## Texto proporcionado
= = = =

Por: Zur Pueblo de Voces

El pasado 5 de mayo se cumplieron 199 años de nacimiento de uno de los críticos más potentes de la formación capitalista. Aquí Hernán Ouviña comparte una faceta poco difundida, su preocupación por la formación política y la educación.

Si bien puede parecer redundante o conocido, es importante recuperar cómo la larga tradición del marxismo revolucionario supo tener a lo formativo y a la educación popular como algo central en su derrotero militante. En especial porque aunque suene paradójico, en coyunturas adversas como la que vivimos en América Latina, o en momentos donde la movilización popular nos encuentra de manera constante en las calles, los procesos de formación, de análisis y estudio, de lectura e investigación de la propia realidad que se pretende transformar, se resienten o bien ostentan -salvo contadas excepciones- un lugar residual al interior de las organizaciones de izquierda. A contrapelo, y en sintonía con los planteamientos de buena parte del marxismo crítico, es precisamente en contextos como el actual donde más urgentes resultan este tipo de apuestas pedagógico-políticas.

= = = =

## Datos
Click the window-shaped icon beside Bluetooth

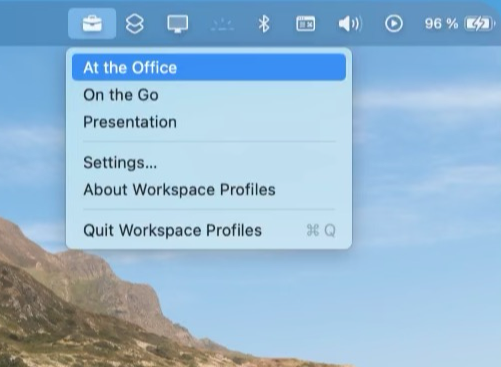click(x=305, y=24)
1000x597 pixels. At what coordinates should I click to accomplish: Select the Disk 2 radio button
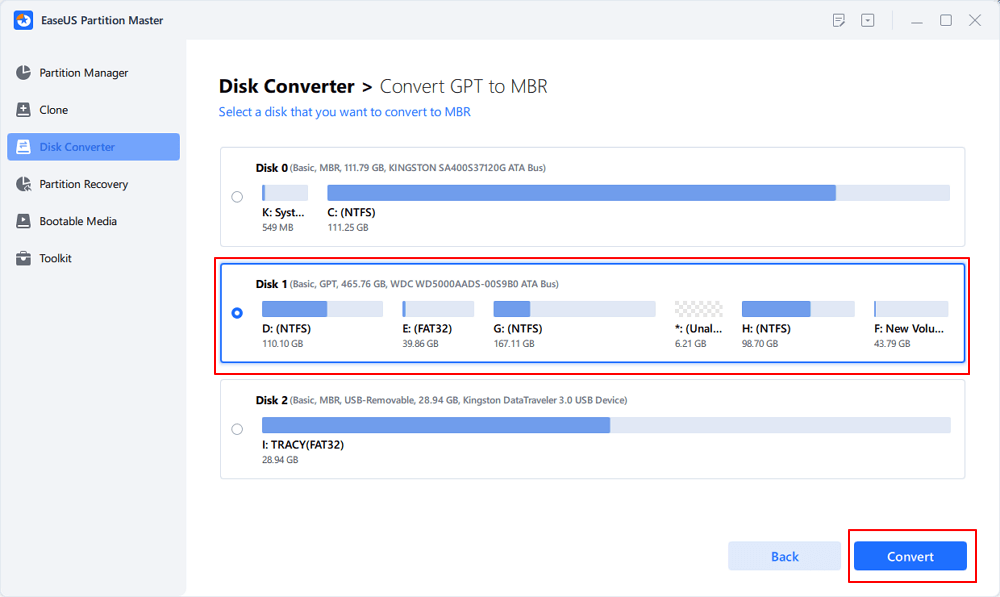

= = = =

## Tarea asignada
Extrae literalmente del texto proporcionado el tramo que va desde "Si bien puede" hasta "de apuestas pedagógico-políticas.".

## Solución escrita
Si bien puede parecer redundante o conocido, es importante recuperar cómo la larga tradición del marxismo revolucionario supo tener a lo formativo y a la educación popular como algo central en su derrotero militante. En especial porque aunque suene paradójico, en coyunturas adversas como la que vivimos en América Latina, o en momentos donde la movilización popular nos encuentra de manera constante en las calles, los procesos de formación, de análisis y estudio, de lectura e investigación de la propia realidad que se pretende transformar, se resienten o bien ostentan -salvo contadas excepciones- un lugar residual al interior de las organizaciones de izquierda. A contrapelo, y en sintonía con los planteamientos de buena parte del marxismo crítico, es precisamente en contextos como el actual donde más urgentes resultan este tipo de apuestas pedagógico-políticas.